Um paciente de 28 anos com lesão grave na medula recebeu uma aplicação experimental de polilaminina no Complexo Hospitalar de Barbacena, unidade da Fundação Hospitalar do Estado de Minas Gerais (Fhemig). Realizado na terça-feira (23), o procedimento foi o primeiro na rede estadual e, conforme divulgado pelo Governo de Minas, também o primeiro pelo Sistema Único de Saúde (SUS) no estado.


Hospital da Fhemig faz primeira aplicação de polilaminina pelo SUS em Minas

Hospital da Fhemig faz primeira aplicação de polilaminina pelo SUS em Minas

Foto: : Viviane Matoba / Divulgação


Geovani Campos Canton ficou ferido em um acidente de motocicleta ocorrido na noite de sexta-feira (19). Ele foi levado ao hospital, passou por uma cirurgia no domingo (21) e, após avaliação médica, foi considerado elegível para o protocolo. A documentação necessária foi preparada para que a substância pudesse ser aplicada nos primeiros dias depois do trauma.

A frase em latim “Fortis fortuna adiuvat”, tatuada nas costas de Geovani e traduzida como “a sorte favorece os corajosos”, ganhou novo significado durante a internação. Apesar da gravidade da lesão, o paciente demonstrou confiança no tratamento e disse estar otimista com as próximas etapas da recuperação.


O paciente Geovani Campos Canton, primeiro a receber a polilaminina pelo SUS em Minas Gerais.

O paciente Geovani Campos Canton, primeiro a receber a polilaminina pelo SUS em Minas Gerais.

Foto: Viviane Matoba / Divulgação


Tratamento ainda está em fase experimental

A Fhemig informou que a aplicação ocorreu por meio de um protocolo de uso compassivo autorizado pela Agência Nacional de Vigilância Sanitária (Anvisa). Essa modalidade possibilita, em condições específicas, o acesso de pacientes graves a substâncias ainda não registradas e em fase de investigação, quando não existem alternativas terapêuticas equivalentes.

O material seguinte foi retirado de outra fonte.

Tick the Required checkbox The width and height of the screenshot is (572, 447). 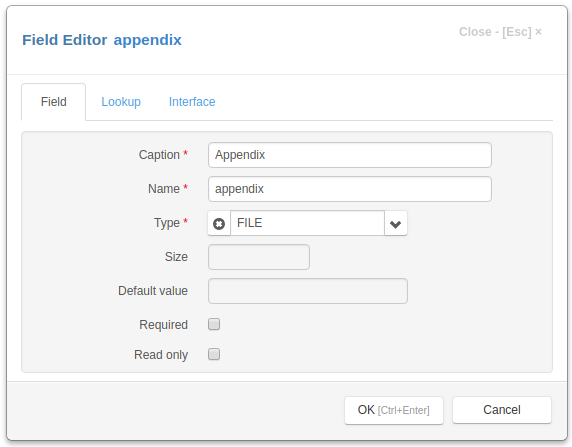[x=214, y=324]
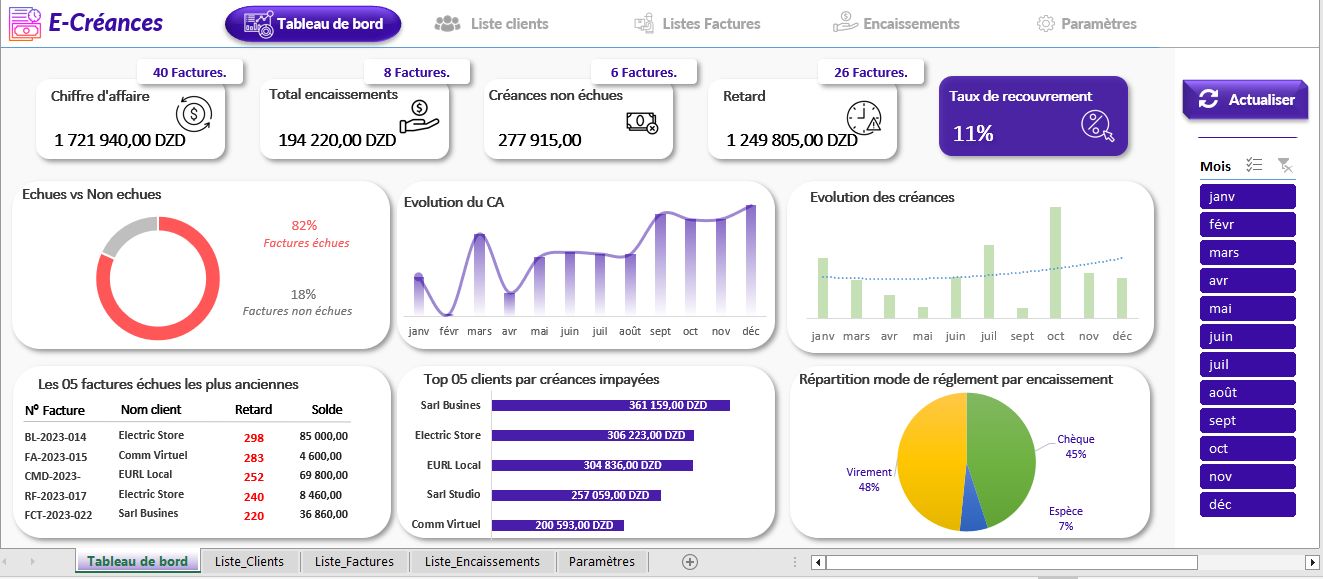
Task: Click the E-Créances logo icon
Action: pos(25,24)
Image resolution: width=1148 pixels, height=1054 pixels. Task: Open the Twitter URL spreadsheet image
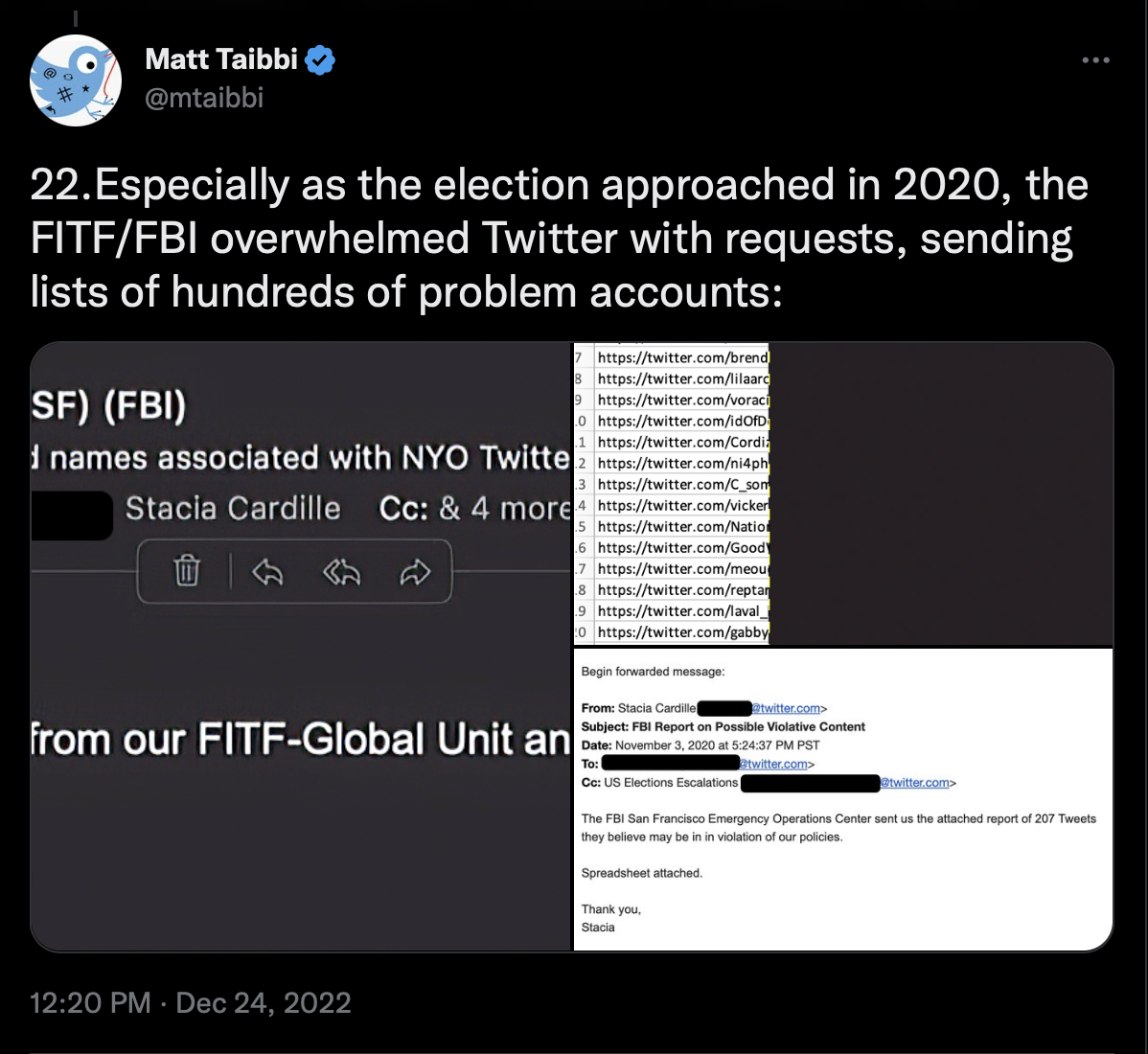[842, 493]
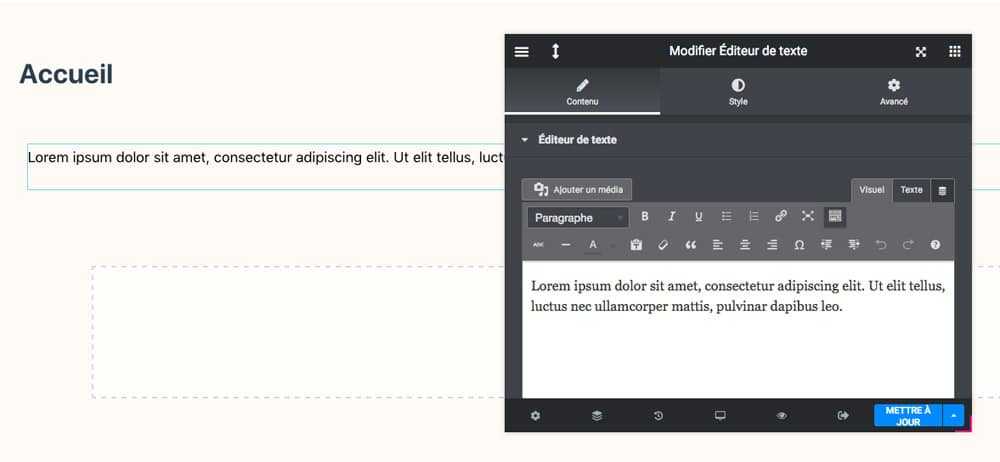The height and width of the screenshot is (462, 1000).
Task: Open the text color picker
Action: point(593,245)
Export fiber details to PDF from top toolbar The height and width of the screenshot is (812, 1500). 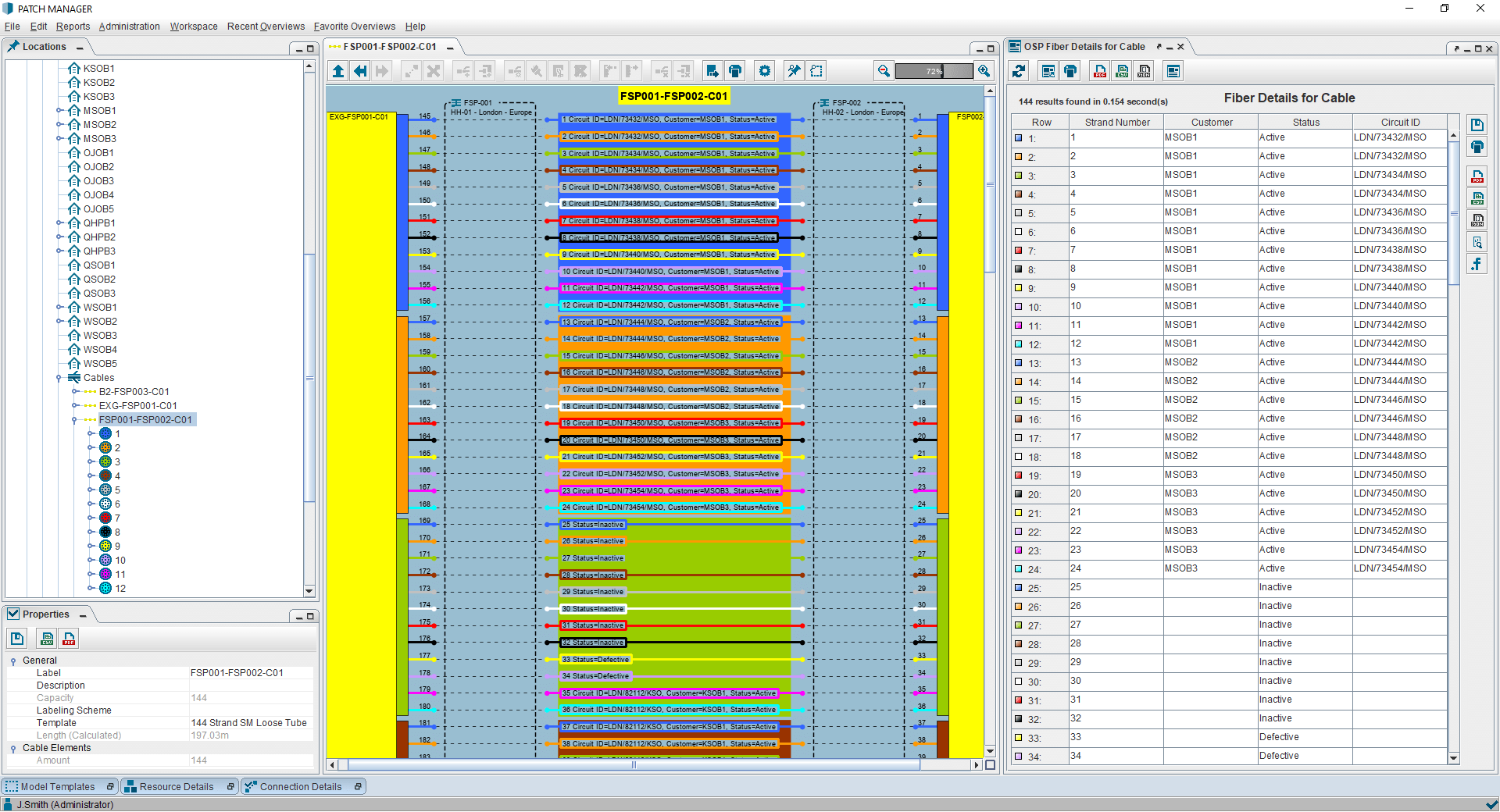pos(1100,71)
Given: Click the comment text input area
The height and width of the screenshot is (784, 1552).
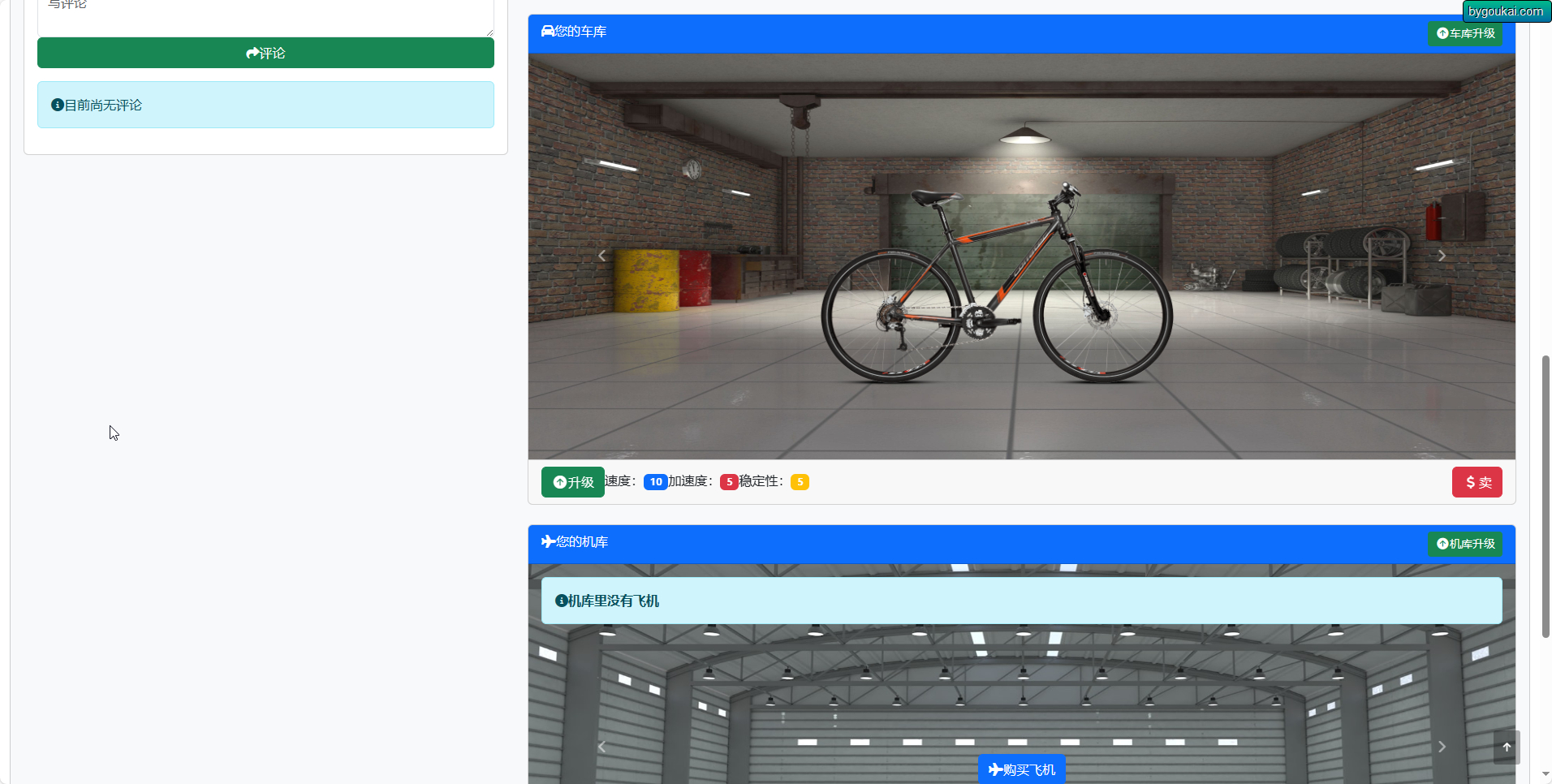Looking at the screenshot, I should [265, 16].
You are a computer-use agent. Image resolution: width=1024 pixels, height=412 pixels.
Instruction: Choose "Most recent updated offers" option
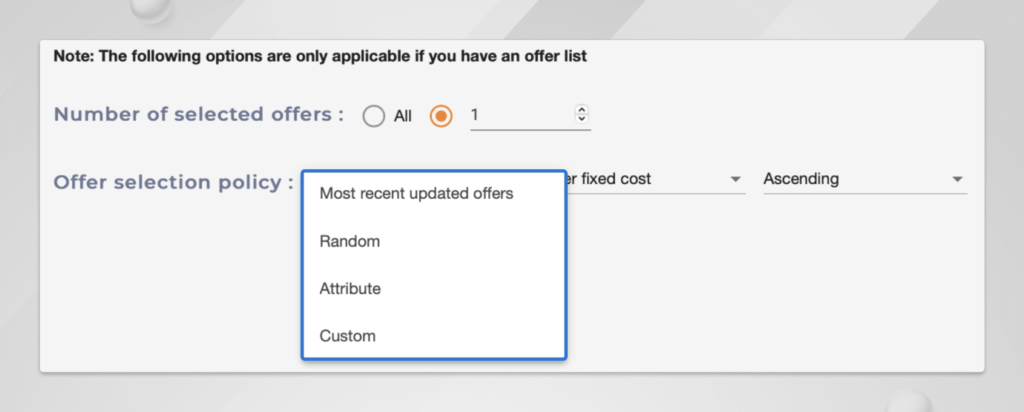(416, 193)
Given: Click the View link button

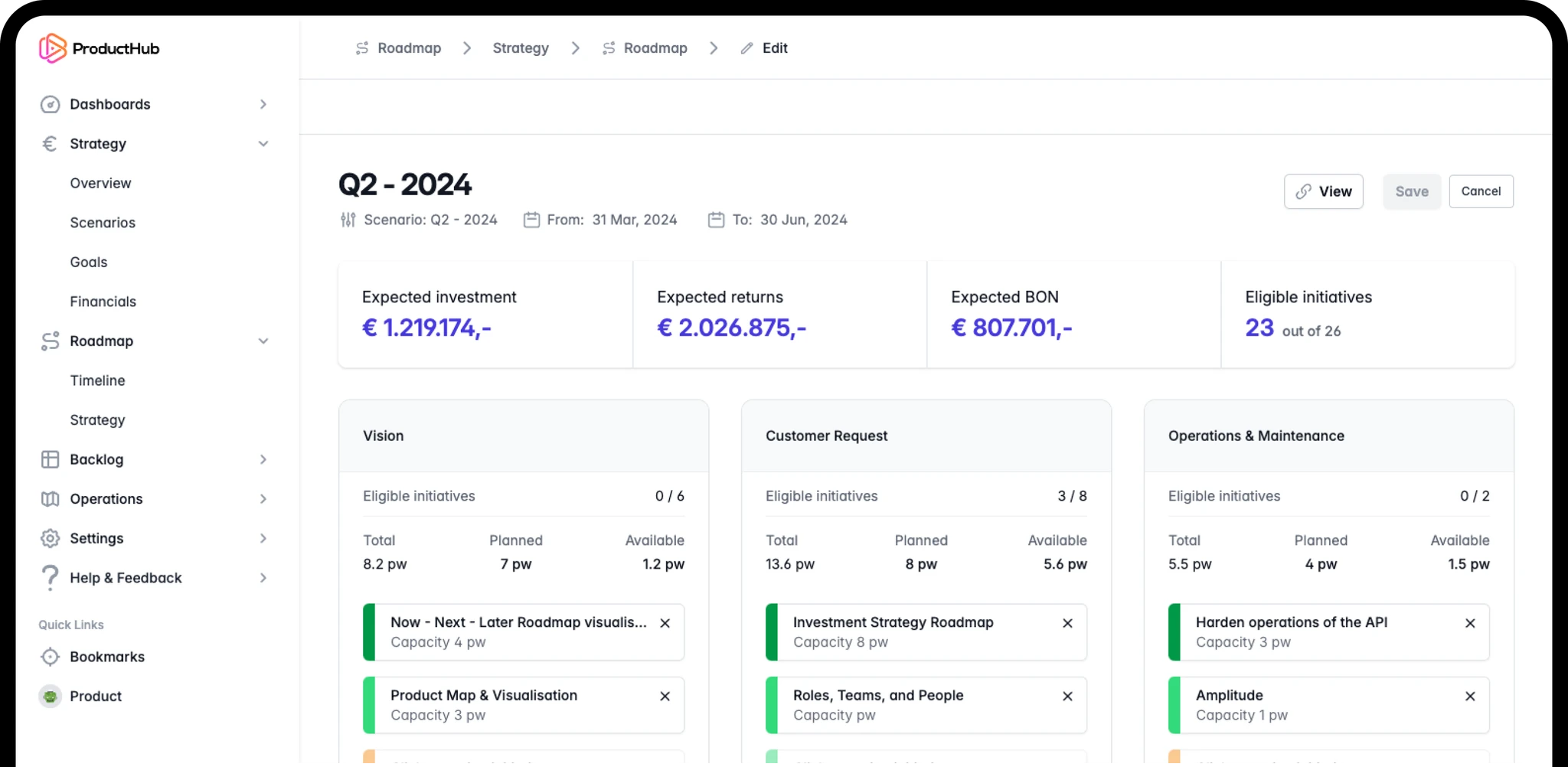Looking at the screenshot, I should click(1323, 191).
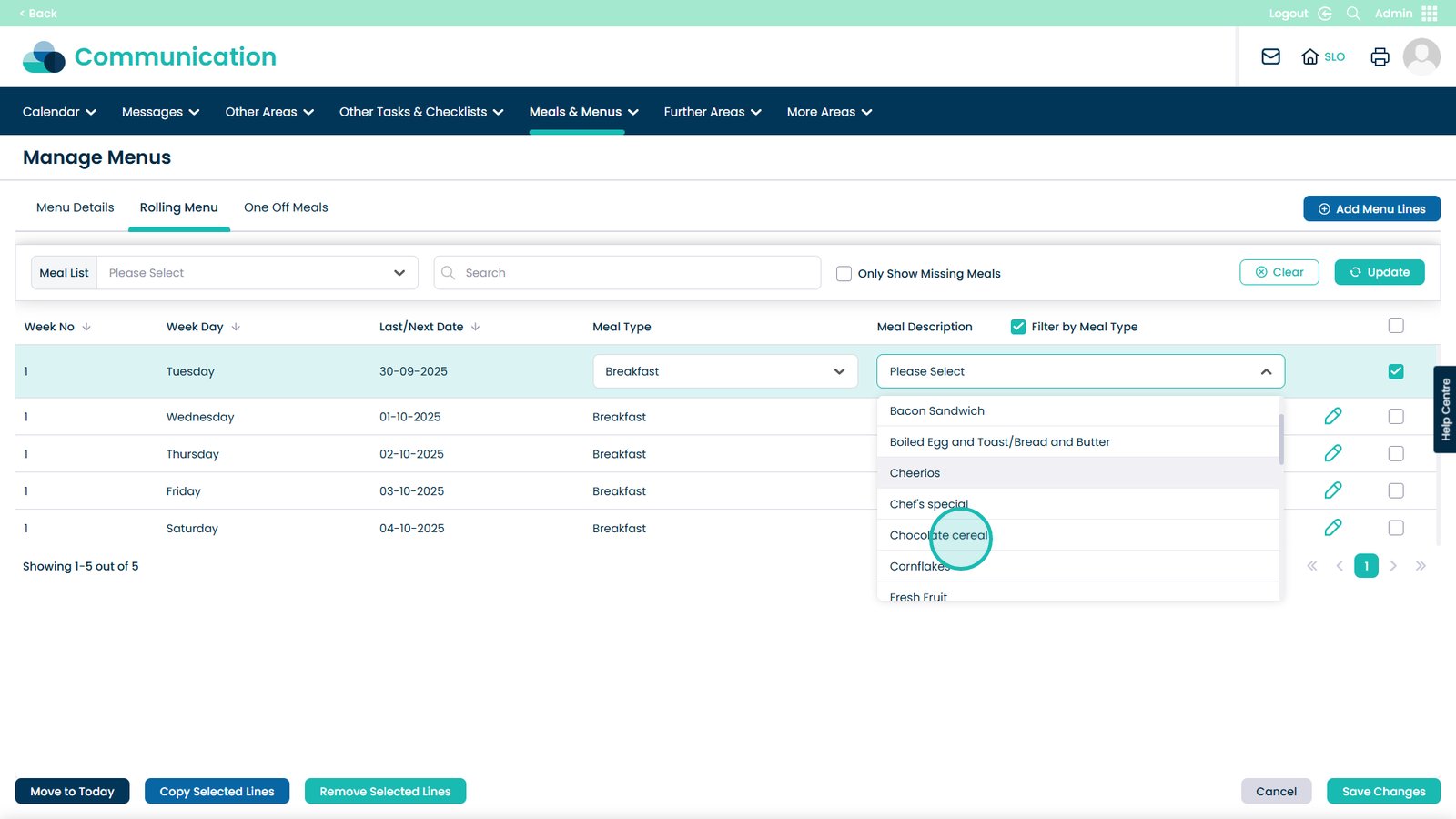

A polilaminina é produzida a partir da laminina, proteína presente no organismo e relacionada ao desenvolvimento das células nervosas. Os pesquisadores avaliam se a substância pode criar uma estrutura semelhante a um “andaime” na região lesionada, favorecendo o crescimento dos axônios e a reconstrução de conexões do sistema nervoso.

A Anvisa ressalta, entretanto, que os estudos clínicos estão em fase inicial e têm como objetivo principal avaliar a segurança da aplicação. Ainda não há comprovação de eficácia nem garantia de reversão de paralisias ou de recuperação dos movimentos. Possíveis ganhos neurológicos também podem variar conforme a extensão e as características de cada lesão.

Fisioterapia será parte essencial da recuperação

Mesmo após o procedimento, Geovani deverá continuar acompanhado por uma equipe multidisciplinar. A fisioterapia será necessária para estimular as conexões nervosas, preservar a mobilidade e contribuir para o reaprendizado funcional durante a reabilitação.

Profissionais ligados ao Projeto Polilaminina, desenvolvido por pesquisadores do Instituto de Ciências Biomédicas da Universidade Federal do Rio de Janeiro (UFRJ), participaram do procedimento em Barbacena. O transporte da equipe teve apoio do Batalhão de Operações Aéreas do Corpo de Bombeiros de Minas Gerais e da Secretaria de Estado de Saúde. Até a divulgação oficial, não havia sido informado se o paciente já apresentava alguma mudança neurológica após a aplicação.